Le message est limpide. Dix jours avant de se rendre aux Etats-Unis pour y rencontrer Barack Obama, les 13 et 14 mai, les dirigeants arabes sunnites du Golfe, alliés traditionnels des Américains, déroulent le tapis rouge à François Hollande. Le président français sera reçu avec faste, lundi 4 et mardi 5 mai, à Riyad, lors du sommet du Conseil de coopération du Golfe (CCG), une première pour un chef d'Etat occidental. Et ce, à un moment où les pays de la région redoutent un rapprochement entre Washington et Téhéran, alors que l'influence de l'Iran chiite, le grand -rival de Riyad, ne cesse de monter en puissance aux frontières de l'Arabie saoudite, de l'Irak au Yémen.
Le geste à l'égard du président Hollande est autant une façon de saluer la position dissonante de la France dans les crises régionales, notamment en Syrie, qu'un signal de désenchantement envoyé à Washington. Les six pays du CCG (Arabie saoudite, Qatar, Oman, Koweït, Emirats arabes unis et Bahreïn) sont notamment vent debout contre la perspective d'un accord sur le nucléaire iranien dont les négociations entrent dans une phase décisive avant l'échéance du 30 juin. Et ils n'ont pas manqué de saluer la position de " fermeté " défendue par la France, perçue comme plus exigeante que les Etats-Unis dans ces laborieux pourparlers.
Le hasard veut que le dernier dirigeant étranger, avant François Hollande, à avoir été reçu à un sommet du CCG n'est autre que l'ancien président iranien, le très nationaliste Mahmoud Ahmadinejad. C'était en décembre 2007, au Qatar. Cette esquisse de détente n'avait rien donné. Une telle rencontre serait aujourd'hui inimaginable tant les pays du Golfe, ainsi que la France, se méfient de la montée de l'hégémonisme iranien dans la région.
Revirement américain
L'accueil particulier qui sera réservé à François Hollande illustre à quel point " la France est perçue comme ayant des moyens, une stratégie et une légitimité au Moyen-Orient ", relève François Heisbourg, conseiller spécial de la Fondation pour la recherche stratégique. A l'Elysée, on souligne volontiers que les pays du Golfe " apprécient la fidélité et la constance " des positions françaises. Une allusion au revirement américain de l'été 2013 -lorsque le président Obama a finalement renoncé à autoriser des frappes militaires contre le régime syrien de Bachar Al-Assad.

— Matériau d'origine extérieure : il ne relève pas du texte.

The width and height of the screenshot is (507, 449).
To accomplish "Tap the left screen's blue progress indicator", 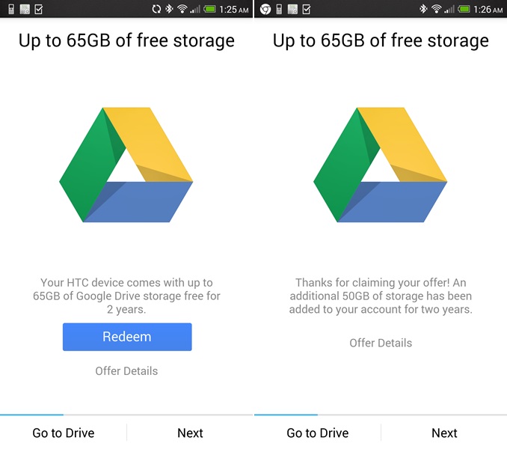I will (31, 415).
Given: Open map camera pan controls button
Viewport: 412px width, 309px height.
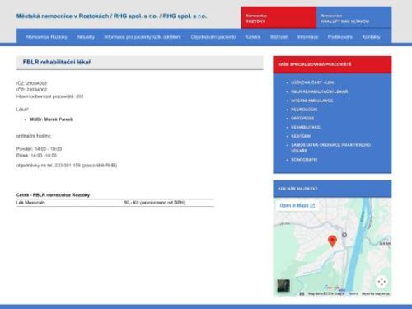Looking at the screenshot, I should pyautogui.click(x=382, y=282).
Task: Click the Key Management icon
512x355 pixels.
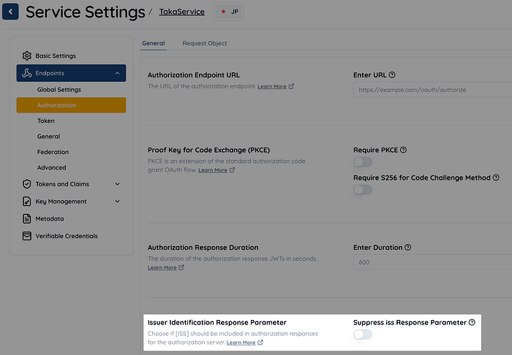Action: 27,202
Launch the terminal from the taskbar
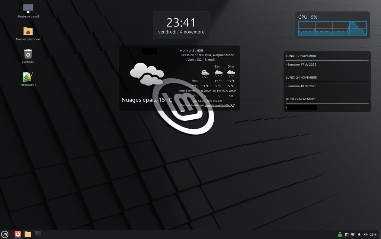Viewport: 381px width, 239px height. click(38, 234)
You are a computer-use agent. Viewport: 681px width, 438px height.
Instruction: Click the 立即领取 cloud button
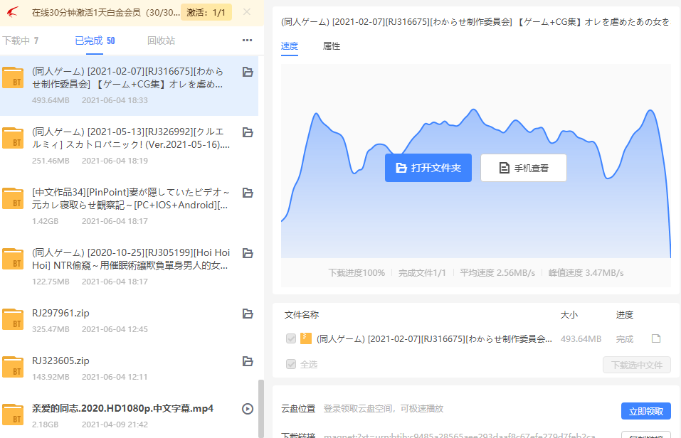click(645, 411)
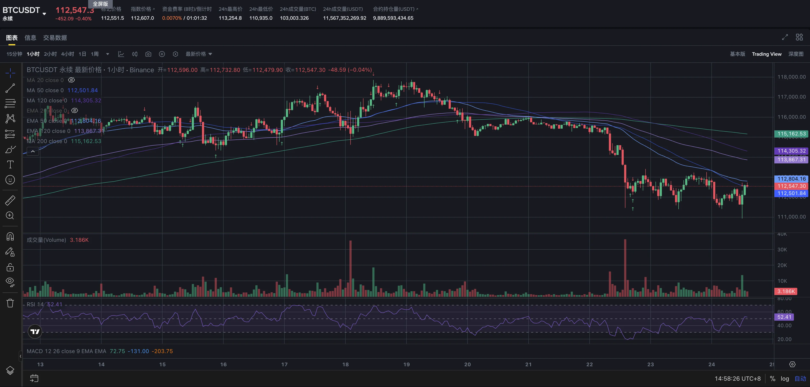The height and width of the screenshot is (387, 810).
Task: Select the 4小时 timeframe
Action: pos(67,54)
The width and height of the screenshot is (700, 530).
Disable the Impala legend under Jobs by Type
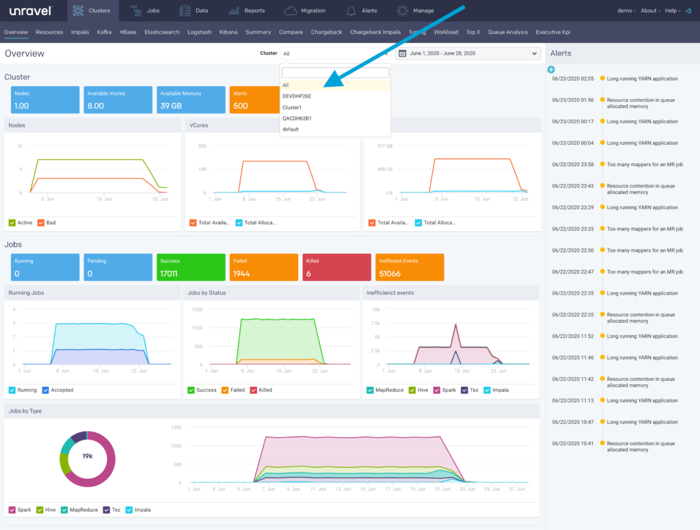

Les pétromonarchies du Golfe craignent aujourd'hui un autre revirement américain, cette fois-ci sur le dossier nucléaire iranien qui sera au cœur des échanges entre M. Hollande et ses homologues. Ils soupçonnent Barack Obama de vouloir conclure un accord à tout prix avec l'Iran avant la date butoir du 30 juin. Les Américains, comme les Iraniens, savent que le temps est compté pour parvenir à un compromis. Tout nouveau report des -discussions ne ferait que renforcer les nombreux adversaires de ce processus, tant à Washington qu'à Téhéran.
Or, la France s'inquiète ouvertement de la levée des sanctions internationales contre l'Iran, un des éléments clés d'un éventuel accord, qui aurait un impact " déterminant sur l'équilibre des forces dans la région ", souligne l'entourage du président Hollande. Un avis largement partagé par les pays du Golfe. Ils affirment que l'Iran disposerait ainsi de plus de ressources et pourrait alors accroître son aide militaire au -régime syrien et aux milices -chiites, en Irak, au Liban ou au -Yémen.
Une perspective qui alarme Riyad engagée depuis plus d'un mois dans une opération contre les groupes armés chiites houthistes au Yémen. La coalition de neuf pays arabes, dirigée par l'Arabie saoudite, mène des -frappes aériennes contre ces rebelles depuis le 26 mars pour les empêcher de prendre le contrôle de l'ensemble du pays. Mais l'opération est loin d'être -concluante, faisant craindre un enlisement.
Avant d'évoquer l'enjeu iranien avec ses hôtes à Riyad, le président Hollande a effectué une étape lundi, à Doha, la capitale du Qatar, pour assister à la signature du contrat de vente de 24 avions de combat Rafale. Une opération que la France compte utiliser comme un tremplin. " Nous n'avons pas que le Rafale en tête ", glisse-t-on à l'Elysée. Une allusion aux nombreux marchés saoudiens convoités par les groupes français, dont Veolia, Alstom et Airbus.